-------- SUPPLIED ENTRIES --------

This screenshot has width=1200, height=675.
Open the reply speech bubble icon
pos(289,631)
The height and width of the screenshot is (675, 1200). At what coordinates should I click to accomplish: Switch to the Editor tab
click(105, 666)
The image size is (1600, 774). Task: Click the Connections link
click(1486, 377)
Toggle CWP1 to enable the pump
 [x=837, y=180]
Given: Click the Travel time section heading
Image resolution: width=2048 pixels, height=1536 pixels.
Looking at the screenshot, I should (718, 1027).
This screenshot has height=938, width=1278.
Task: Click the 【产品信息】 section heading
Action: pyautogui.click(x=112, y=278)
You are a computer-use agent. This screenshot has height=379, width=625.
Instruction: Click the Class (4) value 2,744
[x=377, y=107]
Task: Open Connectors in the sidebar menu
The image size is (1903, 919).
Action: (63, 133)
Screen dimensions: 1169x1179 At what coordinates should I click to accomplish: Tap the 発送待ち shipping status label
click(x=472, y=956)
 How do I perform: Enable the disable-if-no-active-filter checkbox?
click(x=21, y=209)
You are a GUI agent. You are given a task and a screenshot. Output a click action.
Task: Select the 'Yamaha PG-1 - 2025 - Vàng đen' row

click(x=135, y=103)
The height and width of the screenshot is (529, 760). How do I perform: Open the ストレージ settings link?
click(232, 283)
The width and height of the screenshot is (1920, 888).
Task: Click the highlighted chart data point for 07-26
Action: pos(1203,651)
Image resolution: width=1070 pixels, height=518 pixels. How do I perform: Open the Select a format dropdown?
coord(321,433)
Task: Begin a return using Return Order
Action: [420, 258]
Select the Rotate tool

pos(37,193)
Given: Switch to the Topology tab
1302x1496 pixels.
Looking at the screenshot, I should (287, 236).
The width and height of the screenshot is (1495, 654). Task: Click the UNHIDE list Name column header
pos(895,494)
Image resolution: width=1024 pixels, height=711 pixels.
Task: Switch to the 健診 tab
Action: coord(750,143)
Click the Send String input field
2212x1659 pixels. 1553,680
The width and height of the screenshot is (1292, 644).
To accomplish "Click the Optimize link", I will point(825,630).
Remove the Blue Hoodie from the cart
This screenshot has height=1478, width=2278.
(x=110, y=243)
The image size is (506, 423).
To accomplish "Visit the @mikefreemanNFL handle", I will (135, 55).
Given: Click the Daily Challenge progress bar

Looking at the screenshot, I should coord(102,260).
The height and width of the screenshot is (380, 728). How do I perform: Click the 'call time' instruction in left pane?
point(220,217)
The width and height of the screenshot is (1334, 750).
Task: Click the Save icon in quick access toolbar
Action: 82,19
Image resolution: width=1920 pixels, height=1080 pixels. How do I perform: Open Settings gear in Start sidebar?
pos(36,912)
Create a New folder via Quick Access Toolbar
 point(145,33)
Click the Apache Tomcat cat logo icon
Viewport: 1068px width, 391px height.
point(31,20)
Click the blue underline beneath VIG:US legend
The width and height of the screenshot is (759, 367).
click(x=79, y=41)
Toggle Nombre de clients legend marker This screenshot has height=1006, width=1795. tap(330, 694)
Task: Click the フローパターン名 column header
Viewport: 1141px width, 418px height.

--------

WHAT IS REQUIRED:
Start at the first line and go through the line with "click(x=472, y=956)". Give those lines again with "Connections" swapped for "Contacts" and nothing else changed.

WRITTEN RESPONSE:
This screenshot has width=1200, height=675.
Open the reply speech bubble icon
pos(289,631)
The height and width of the screenshot is (675, 1200). At what coordinates should I click to accomplish: Switch to the Editor tab
click(105, 666)
The image size is (1600, 774). Task: Click the Contacts link
click(1486, 377)
Toggle CWP1 to enable the pump
 [x=837, y=180]
Given: Click the Travel time section heading
Image resolution: width=2048 pixels, height=1536 pixels.
Looking at the screenshot, I should (718, 1027).
This screenshot has height=938, width=1278.
Task: Click the 【产品信息】 section heading
Action: pyautogui.click(x=112, y=278)
You are a computer-use agent. This screenshot has height=379, width=625.
Instruction: Click the Class (4) value 2,744
[x=377, y=107]
Task: Open Connectors in the sidebar menu
The image size is (1903, 919).
Action: (63, 133)
Screen dimensions: 1169x1179 At what coordinates should I click to accomplish: Tap the 発送待ち shipping status label
click(x=472, y=956)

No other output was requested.